15
Apr

Small Homes that Live Big

 

Stumped on what to do about buyers who are looking for a home that comes with a tiny price but a McMansion look and feel? Enter stage right: the jewel box home.

Ranging between 650-2,500 square feet, these are a win for buyers who want something custom but affordable, but they’re also an ideal product for builders looking to diversify and sell a higher-end product across multiple demographics.

So what is a jewel box home?

It’s just a smaller-than-average single-family home — not a starter home or a tiny house — built with high-quality materials, exquisite detailing and custom finishes with an emphasis on tailoring the home to the owners’ way of life for maximum elegance, harmony and function.

“Just because [a home buyer] is downsizing doesn’t mean that they want less,” said Kay Green, president of Kay Green Design Inc. “They simply want the same great amenities in a smaller space.”

Jewel box homes typically appeal to newlyweds, single professionals, empty nesters, retirees, Millennials and just about anyone with a “less-is-more” mentality, Green said.

Space planning in jewel box homes is essential. Green said it’s important to design in a way that maximizes space, leaves no area without a purpose and creates personal escapes. She offered open concept showers as an example.

-Courtesy of Houzz-

“Placing a tub inside a glass shower maximizes space and adds a wow factor,” she said. “We’re creating that spa-like feeling for the buyer.”
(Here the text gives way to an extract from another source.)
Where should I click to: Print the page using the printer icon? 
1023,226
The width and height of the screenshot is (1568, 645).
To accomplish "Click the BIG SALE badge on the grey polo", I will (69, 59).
Use of bright, reflective finishes, like brushed chrome, pocket and barn doors, decorative fixtures, dramatic lighting, floating shelves, white walls, lots of windows and continuous flooring throughout the home also help maximize space and function, she said.

As the recession trudged on, Tony Weremeichik, a home builder and principal of Canin Associates in Orlando, saw jewel box homes as a critical architecture and land-planning solution. He knew there would be continued demand for smaller houses, but wasn’t exactly sure who to target and what to target them with.

“With a move toward smaller houses, you ask yourself, ‘How do you do that right?’,” he said. “How do you plan out a community of smaller homes?”

What he found upon doing some market research, was surprising. Women make over 90% of all home-buying decisions, and between 2008 and 2010, almost 20% of home buyers were single women, he said.

Once his target market became apparent, he started making his home builds “women-centric” — averaging between 1,800-2,000 square feet with three to four bedrooms, and custom-designed for women looking for an investment in a single-family detached home.

Meaningful space and quality materials are what keep his customers happy, he said.

“It’s not about creating a small floor plan. It’s about looking at the spaces first: considering how it will be furnished, whether it’s comfortable, what the flow will be like,” he said. “It’s important to have quality spaces, designed well.”

For example, blurring the lines between indoor and outdoor spaces with sliding doors helps to maximize space and give the buyer the feeling of a personal oasis at home. Islands with seating, domestic suites (mud rooms, pocket offices, vac/broom closet), the space beneath the stairs, diverse cabinetry and built-ins are also critical in making jewel box homes spacious and functional, he added.

Courtesy of Decoist-

Another key advantage to building jewel box homes: They’re ideal for high-density areas. In some of Weremeichik’s planned communities, he has reached densities up to 9-11 dwelling units per acre.

The Cottages on Greene, in East Greenwich, R.I., is an innovative example of jewel home building on an urban infill, and has been used by HUD as a case study of best practices.

Don Powers, founding principal of Union Studio, the firm that designed the Cottages on Greene, said that getting projects like these approved is typically the hardest part, since it has to be appealing to all involved stakeholders.

“You have to design it carefully and demonstrate that no single piece of the neighborhood is any bigger than the pattern that it abuts,” he said. “And your sales game at the level of approvals has got to be high.”

Another critical piece of the strategy: knowing the codes inside and out, and not just the code, but the intent behind it.

“If you can convince them that your intent will meet the requirements, they can override the rules,” he said. “Know the safety objectives as well as [the code officials] do.”

Planned well, jewel box homes can be an ideal fit for both builder and buyer.